Buchsbaum
Buchsbaum ist im atlantischen Europa bis Japan beheimatet, auch auf Madagaskar, Sokotra und ferner in Westindien. Buxus sempervirens var. Arborescens – auch gewöhnlicher Buchsbaum genannt, stammt aus dem atlantischen Europa, östlich bis Westdeutschland, Moselgebiet und Mittelmeerraum. Mit wertvollem Holz ist Buchsbaum ein häufiger Zierstrauch, der neben anderen Sorten seit 2000 Jahren in Kultur ist und als Hecke für Bauerngärten, Klostergärten, Schlossgärten sowie barocke Gärten Verwendung findet. Buchsbaum eignet sich sehr gut für den Formschnitt (lebendige Skulptur), denn es gibt kaum eine Form, die nicht aus Buchsbaum geschnitten werden könnte.
In den Bauerngärten war der Buchsbaum als Beeteinfassung zu keiner Zeit wegzudenken.
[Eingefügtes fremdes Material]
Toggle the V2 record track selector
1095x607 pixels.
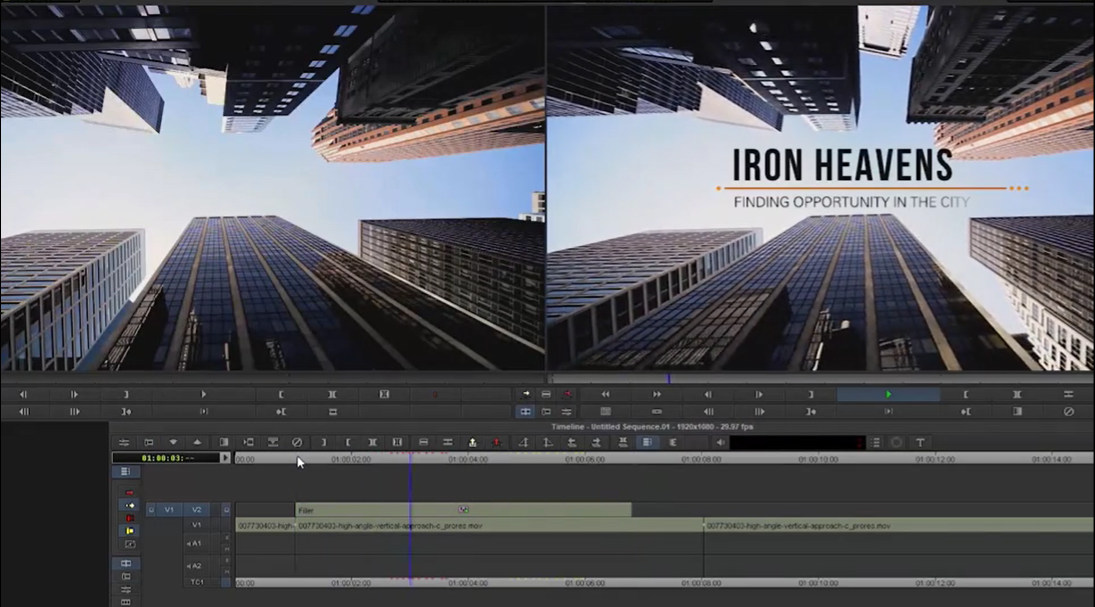(197, 509)

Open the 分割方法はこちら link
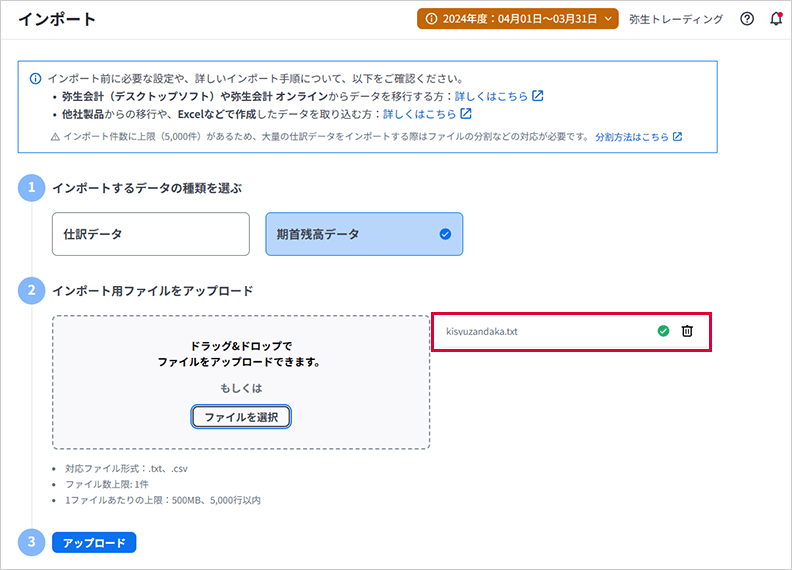click(x=631, y=136)
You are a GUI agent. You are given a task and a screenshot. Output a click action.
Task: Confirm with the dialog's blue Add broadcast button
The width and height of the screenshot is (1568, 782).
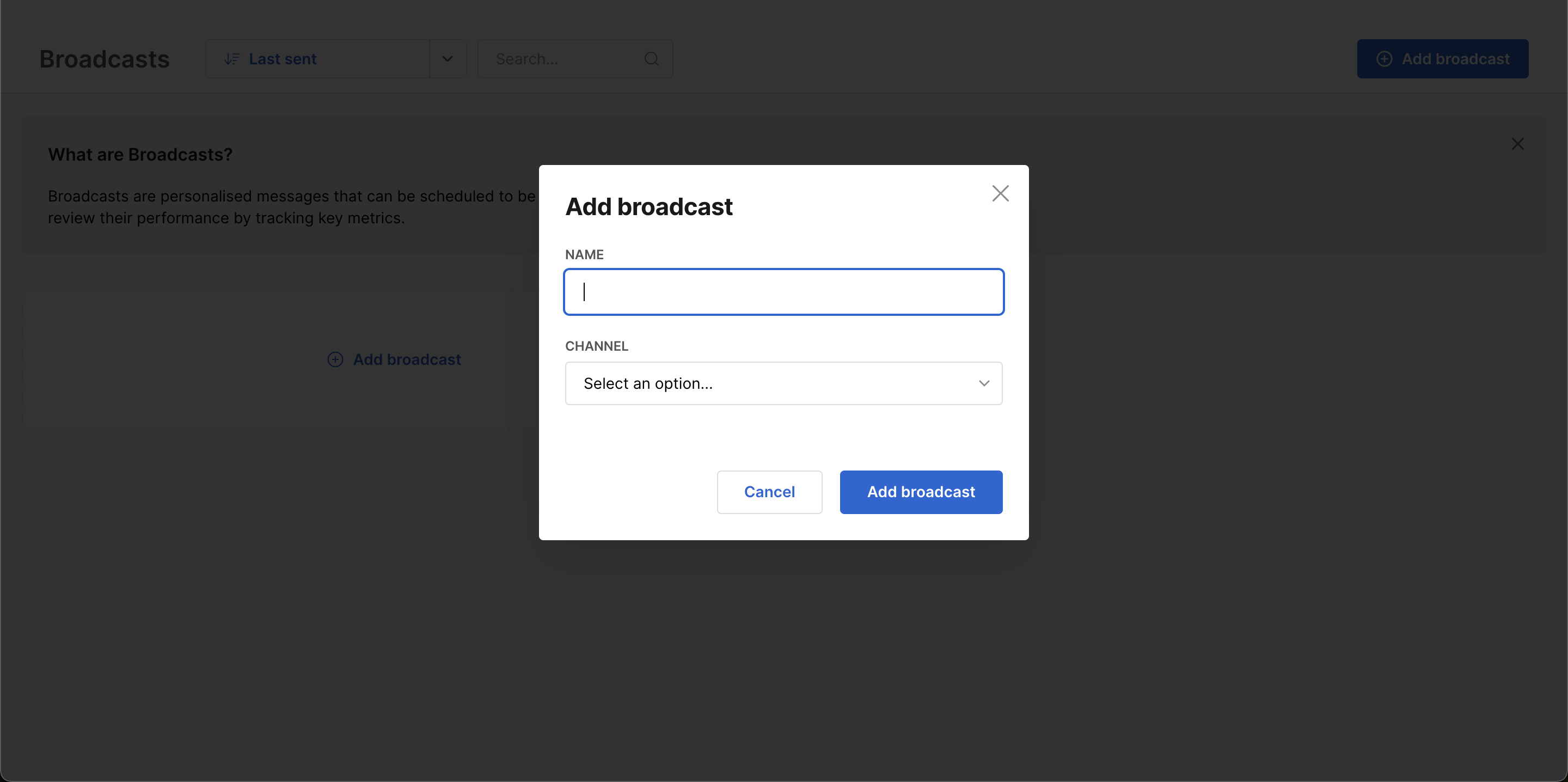920,492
Die Anlage dieser Einfassungen war zwar etwas langwierig, doch die Pflege relativ einfach. Die junge Saat war geschützt und der Garten machten noch einen geordneten Eindruck, wenn die Beete leer waren.
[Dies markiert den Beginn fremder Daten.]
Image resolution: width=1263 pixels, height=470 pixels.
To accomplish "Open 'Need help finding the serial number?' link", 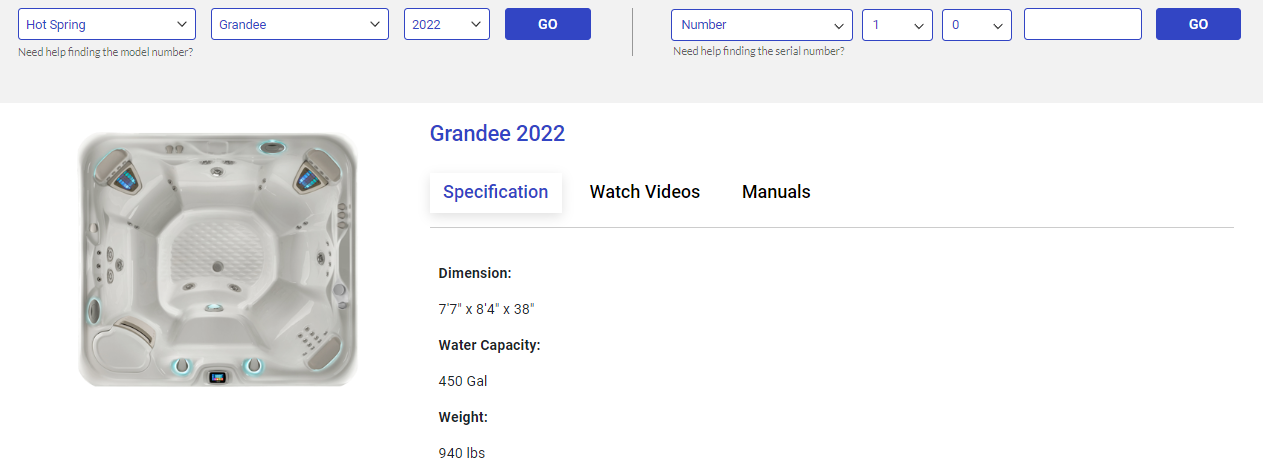I will 758,51.
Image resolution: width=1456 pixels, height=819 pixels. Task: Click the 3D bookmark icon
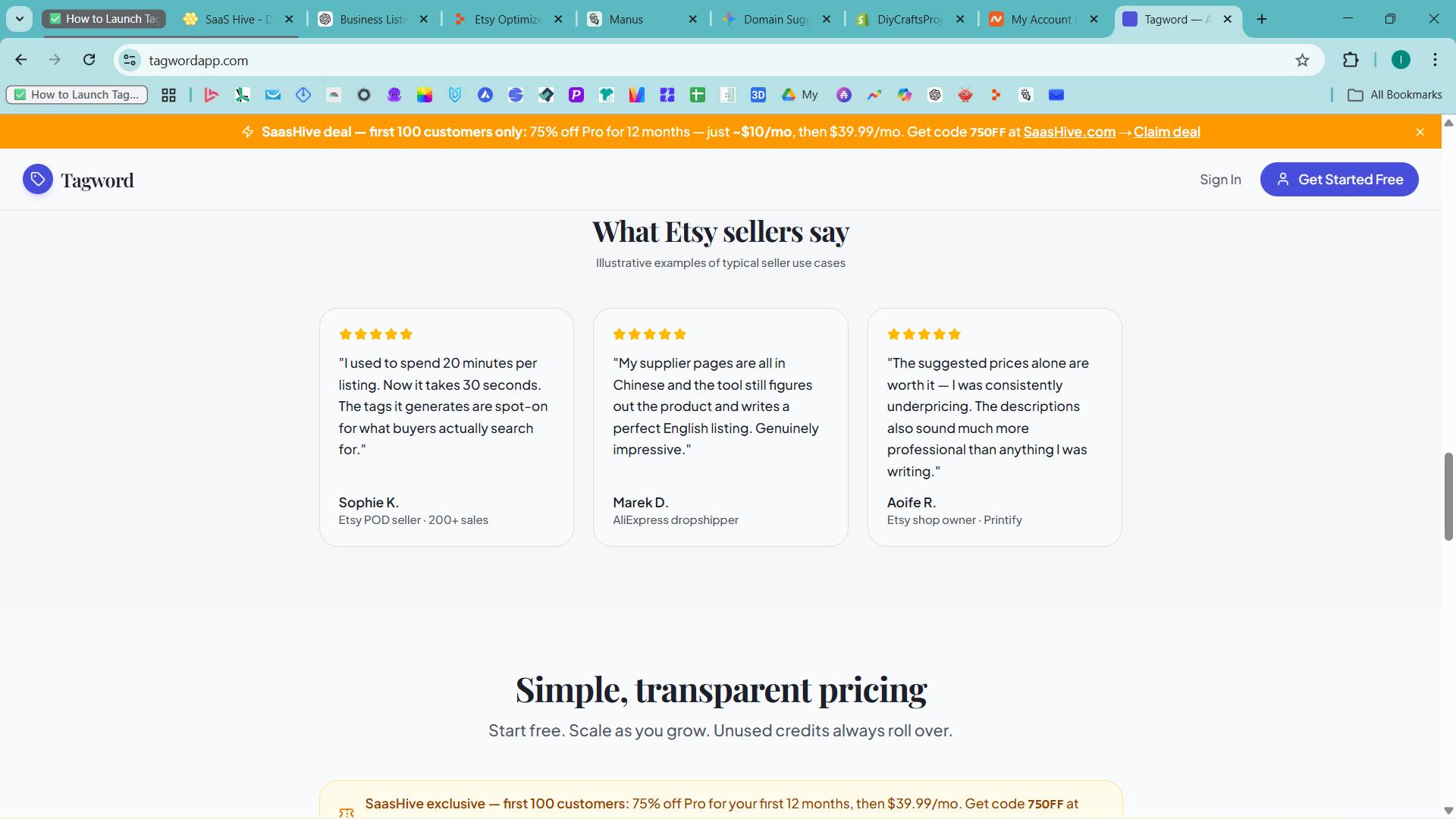click(758, 95)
Es gibt kaum eine idealere Pflanze für den Formschnitt, als den Buchsbaum. Zum einen ist er sehr dicht belaubt, zum anderen treibt er auch nach stärkerem Rückschnitt immer wieder durch.
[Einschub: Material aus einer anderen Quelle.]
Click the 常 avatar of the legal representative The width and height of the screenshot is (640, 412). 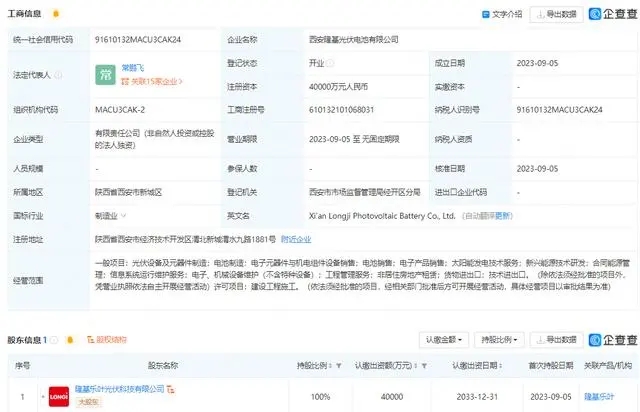click(x=103, y=76)
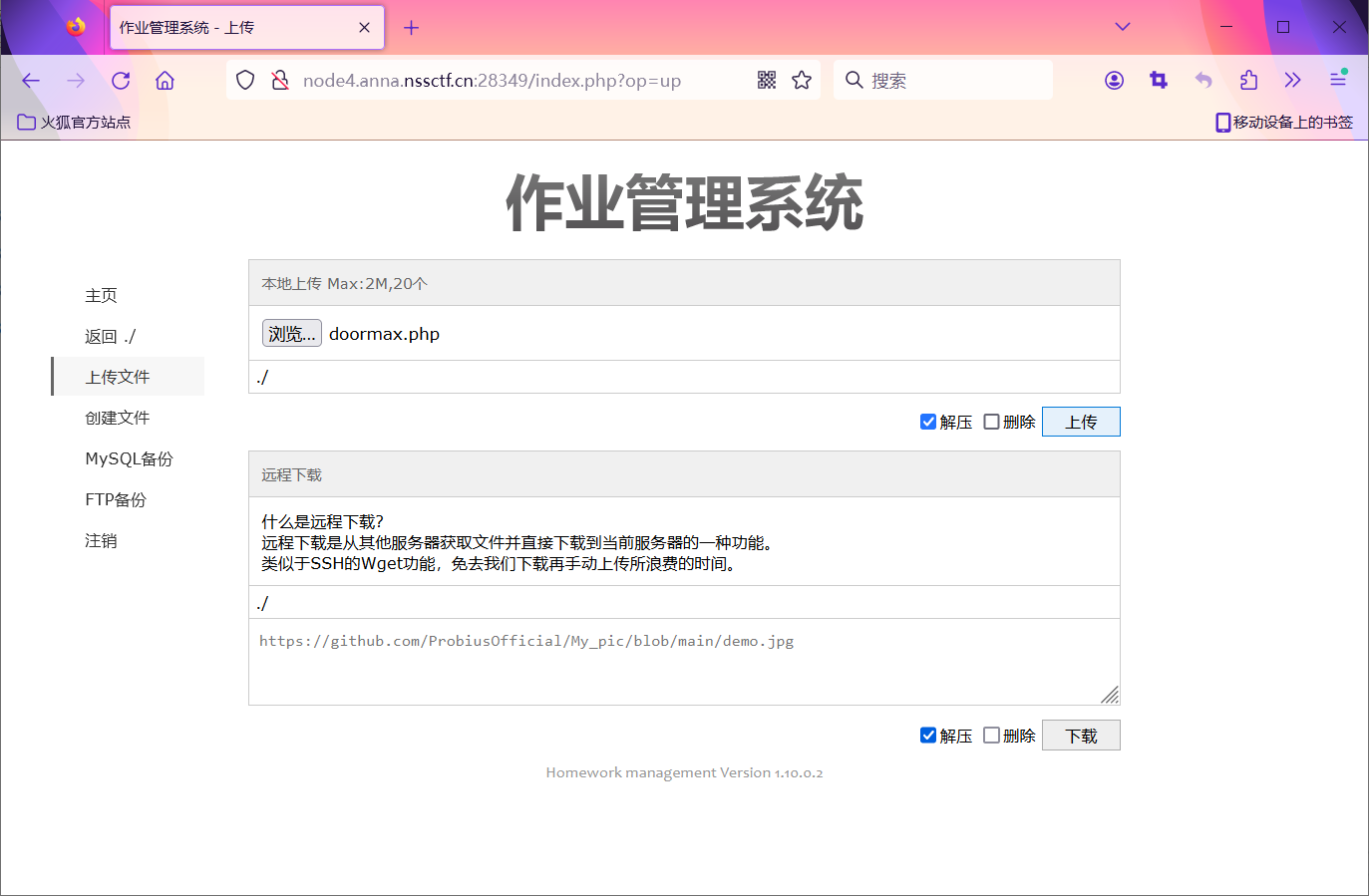This screenshot has height=896, width=1369.
Task: Open 创建文件 from the sidebar
Action: [x=117, y=418]
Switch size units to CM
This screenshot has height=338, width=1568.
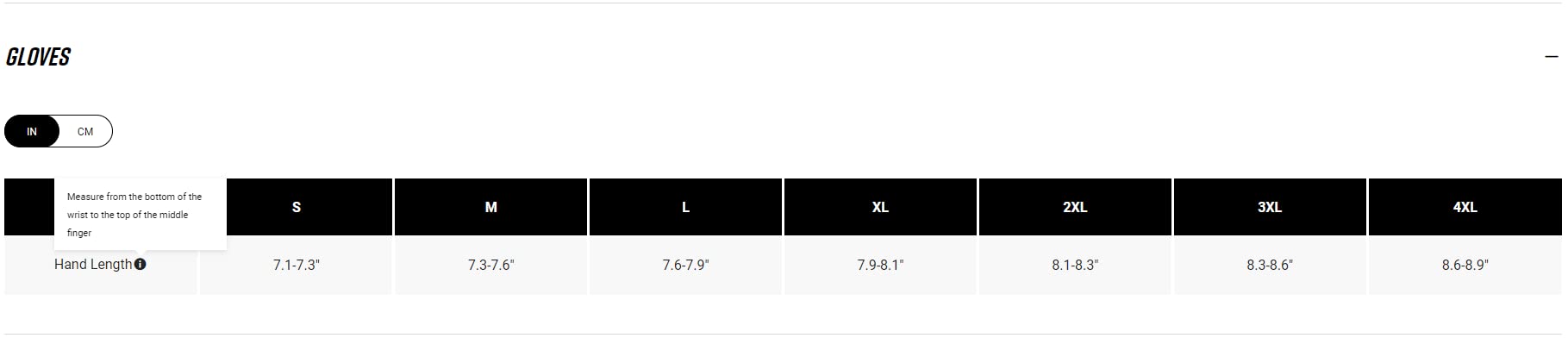(x=85, y=132)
Im Mittelalter wurde aus Blättern und Rinde Buxin gewonnen, das als abführende, schweißtreibende Medizin gegen Zahnschmerzen, Epilepsie und Würmer eingesetzt wurde. Ansonsten ist der Buchsbaum für den Verzehr nicht geeignet, da er in größeren Mengen giftig ist. Dies zeigt sich auch daran, dass er von Kaninchen und sonstigem Wild nicht gefressen wird. Im Garten hält er die Schnecken fern und ist daher als nützlich für den Gärtner zu betrachten. Buchsbaum schützt und schmückt, er dient der Ordnungsliebe und beflügelt die Phantasie des Gärtners. Ganz gleich, ob streng oder naturnah, ob Bauernbursche oder Schloßherr, - Buchsbaum hat viele Freunde.